- [Pixel coordinate grounding data]:
------------------------------------------------

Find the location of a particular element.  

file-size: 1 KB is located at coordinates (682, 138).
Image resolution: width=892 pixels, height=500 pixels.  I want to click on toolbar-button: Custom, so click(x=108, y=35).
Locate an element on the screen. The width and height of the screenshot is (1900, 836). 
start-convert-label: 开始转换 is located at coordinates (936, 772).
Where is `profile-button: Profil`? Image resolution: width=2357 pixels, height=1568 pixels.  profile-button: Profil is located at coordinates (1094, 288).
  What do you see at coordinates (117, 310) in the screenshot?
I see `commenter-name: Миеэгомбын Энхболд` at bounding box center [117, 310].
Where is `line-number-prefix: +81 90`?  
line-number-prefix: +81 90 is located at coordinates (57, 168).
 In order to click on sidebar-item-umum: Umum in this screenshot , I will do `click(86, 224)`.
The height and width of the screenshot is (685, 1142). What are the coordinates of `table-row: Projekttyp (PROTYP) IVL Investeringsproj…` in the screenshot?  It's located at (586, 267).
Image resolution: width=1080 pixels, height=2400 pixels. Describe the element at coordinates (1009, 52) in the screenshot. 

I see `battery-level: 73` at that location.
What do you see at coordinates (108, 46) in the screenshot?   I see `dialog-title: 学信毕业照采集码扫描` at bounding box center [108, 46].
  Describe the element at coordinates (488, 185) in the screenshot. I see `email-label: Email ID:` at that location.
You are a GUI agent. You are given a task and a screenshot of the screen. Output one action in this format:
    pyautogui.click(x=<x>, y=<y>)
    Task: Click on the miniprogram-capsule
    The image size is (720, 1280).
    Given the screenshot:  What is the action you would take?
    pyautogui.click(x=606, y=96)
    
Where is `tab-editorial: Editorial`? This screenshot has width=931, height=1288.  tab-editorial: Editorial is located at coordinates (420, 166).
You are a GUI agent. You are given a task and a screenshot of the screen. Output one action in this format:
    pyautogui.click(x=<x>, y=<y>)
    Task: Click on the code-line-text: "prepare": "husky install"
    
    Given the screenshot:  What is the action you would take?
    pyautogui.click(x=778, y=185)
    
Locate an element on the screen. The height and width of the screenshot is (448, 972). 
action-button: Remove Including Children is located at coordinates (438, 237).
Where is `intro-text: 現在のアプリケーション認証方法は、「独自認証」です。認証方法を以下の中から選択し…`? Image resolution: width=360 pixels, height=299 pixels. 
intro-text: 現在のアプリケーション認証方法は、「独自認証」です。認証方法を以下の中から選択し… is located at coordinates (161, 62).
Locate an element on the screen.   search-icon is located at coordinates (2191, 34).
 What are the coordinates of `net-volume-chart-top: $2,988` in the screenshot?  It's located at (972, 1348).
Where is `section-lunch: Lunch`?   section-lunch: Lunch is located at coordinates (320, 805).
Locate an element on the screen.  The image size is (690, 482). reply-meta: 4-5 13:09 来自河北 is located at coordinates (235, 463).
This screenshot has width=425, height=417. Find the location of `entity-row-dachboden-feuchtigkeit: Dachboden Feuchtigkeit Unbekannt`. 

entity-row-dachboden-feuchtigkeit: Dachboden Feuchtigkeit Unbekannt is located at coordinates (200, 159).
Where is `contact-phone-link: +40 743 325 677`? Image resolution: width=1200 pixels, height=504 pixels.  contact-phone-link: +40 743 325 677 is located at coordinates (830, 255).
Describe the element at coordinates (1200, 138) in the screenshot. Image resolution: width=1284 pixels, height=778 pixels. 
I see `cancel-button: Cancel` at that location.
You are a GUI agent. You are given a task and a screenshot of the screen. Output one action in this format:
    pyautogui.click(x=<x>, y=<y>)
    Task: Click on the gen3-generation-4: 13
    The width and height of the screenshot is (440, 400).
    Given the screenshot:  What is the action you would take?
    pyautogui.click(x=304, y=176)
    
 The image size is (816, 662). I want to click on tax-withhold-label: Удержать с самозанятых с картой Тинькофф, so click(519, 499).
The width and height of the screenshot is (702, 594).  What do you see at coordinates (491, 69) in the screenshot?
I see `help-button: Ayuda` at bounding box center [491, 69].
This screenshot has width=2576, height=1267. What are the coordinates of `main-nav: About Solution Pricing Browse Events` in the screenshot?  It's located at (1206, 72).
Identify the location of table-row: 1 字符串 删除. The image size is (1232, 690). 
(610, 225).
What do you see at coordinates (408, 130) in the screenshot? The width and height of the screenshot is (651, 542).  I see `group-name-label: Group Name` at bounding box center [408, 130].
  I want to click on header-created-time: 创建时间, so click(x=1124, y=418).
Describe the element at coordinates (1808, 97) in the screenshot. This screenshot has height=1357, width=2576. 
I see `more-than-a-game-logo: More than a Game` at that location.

------------------------------------------------

- [WORK TASK]:
Reproduce the entire listing above, word for word and without any changes.

- [ANSWER TO THIS TASK]:
Find the location of a particular element.  

file-size: 1 KB is located at coordinates (682, 138).
Image resolution: width=892 pixels, height=500 pixels.  I want to click on toolbar-button: Custom, so click(x=108, y=35).
Locate an element on the screen. The width and height of the screenshot is (1900, 836). 
start-convert-label: 开始转换 is located at coordinates (936, 772).
Where is `profile-button: Profil`? Image resolution: width=2357 pixels, height=1568 pixels.  profile-button: Profil is located at coordinates (1094, 288).
  What do you see at coordinates (117, 310) in the screenshot?
I see `commenter-name: Миеэгомбын Энхболд` at bounding box center [117, 310].
Where is `line-number-prefix: +81 90`?  
line-number-prefix: +81 90 is located at coordinates (57, 168).
 In order to click on sidebar-item-umum: Umum in this screenshot , I will do `click(86, 224)`.
The height and width of the screenshot is (685, 1142). What are the coordinates of `table-row: Projekttyp (PROTYP) IVL Investeringsproj…` in the screenshot?  It's located at (586, 267).
Image resolution: width=1080 pixels, height=2400 pixels. Describe the element at coordinates (1009, 52) in the screenshot. 

I see `battery-level: 73` at that location.
What do you see at coordinates (108, 46) in the screenshot?   I see `dialog-title: 学信毕业照采集码扫描` at bounding box center [108, 46].
  Describe the element at coordinates (488, 185) in the screenshot. I see `email-label: Email ID:` at that location.
You are a GUI agent. You are given a task and a screenshot of the screen. Output one action in this format:
    pyautogui.click(x=<x>, y=<y>)
    Task: Click on the miniprogram-capsule
    The image size is (720, 1280).
    Given the screenshot:  What is the action you would take?
    pyautogui.click(x=606, y=96)
    
Where is `tab-editorial: Editorial`? This screenshot has width=931, height=1288.  tab-editorial: Editorial is located at coordinates (420, 166).
You are a GUI agent. You are given a task and a screenshot of the screen. Output one action in this format:
    pyautogui.click(x=<x>, y=<y>)
    Task: Click on the code-line-text: "prepare": "husky install"
    
    Given the screenshot:  What is the action you would take?
    pyautogui.click(x=778, y=185)
    
Locate an element on the screen. The height and width of the screenshot is (448, 972). 
action-button: Remove Including Children is located at coordinates (438, 237).
Where is `intro-text: 現在のアプリケーション認証方法は、「独自認証」です。認証方法を以下の中から選択し…`? Image resolution: width=360 pixels, height=299 pixels. 
intro-text: 現在のアプリケーション認証方法は、「独自認証」です。認証方法を以下の中から選択し… is located at coordinates (161, 62).
Locate an element on the screen.   search-icon is located at coordinates (2191, 34).
 What are the coordinates of `net-volume-chart-top: $2,988` in the screenshot?  It's located at (972, 1348).
Where is `section-lunch: Lunch`?   section-lunch: Lunch is located at coordinates (320, 805).
Locate an element on the screen.  The image size is (690, 482). reply-meta: 4-5 13:09 来自河北 is located at coordinates (235, 463).
This screenshot has width=425, height=417. Find the location of `entity-row-dachboden-feuchtigkeit: Dachboden Feuchtigkeit Unbekannt`. 

entity-row-dachboden-feuchtigkeit: Dachboden Feuchtigkeit Unbekannt is located at coordinates (200, 159).
Where is `contact-phone-link: +40 743 325 677`? Image resolution: width=1200 pixels, height=504 pixels.  contact-phone-link: +40 743 325 677 is located at coordinates (830, 255).
Describe the element at coordinates (1200, 138) in the screenshot. Image resolution: width=1284 pixels, height=778 pixels. 
I see `cancel-button: Cancel` at that location.
You are a GUI agent. You are given a task and a screenshot of the screen. Output one action in this format:
    pyautogui.click(x=<x>, y=<y>)
    Task: Click on the gen3-generation-4: 13
    The width and height of the screenshot is (440, 400).
    Given the screenshot:  What is the action you would take?
    pyautogui.click(x=304, y=176)
    
 The image size is (816, 662). I want to click on tax-withhold-label: Удержать с самозанятых с картой Тинькофф, so click(519, 499).
The width and height of the screenshot is (702, 594).  What do you see at coordinates (491, 69) in the screenshot?
I see `help-button: Ayuda` at bounding box center [491, 69].
This screenshot has width=2576, height=1267. What are the coordinates of `main-nav: About Solution Pricing Browse Events` in the screenshot?  It's located at (1206, 72).
Identify the location of table-row: 1 字符串 删除. The image size is (1232, 690). 
(610, 225).
What do you see at coordinates (408, 130) in the screenshot? The width and height of the screenshot is (651, 542).  I see `group-name-label: Group Name` at bounding box center [408, 130].
  I want to click on header-created-time: 创建时间, so click(x=1124, y=418).
Describe the element at coordinates (1808, 97) in the screenshot. This screenshot has height=1357, width=2576. 
I see `more-than-a-game-logo: More than a Game` at that location.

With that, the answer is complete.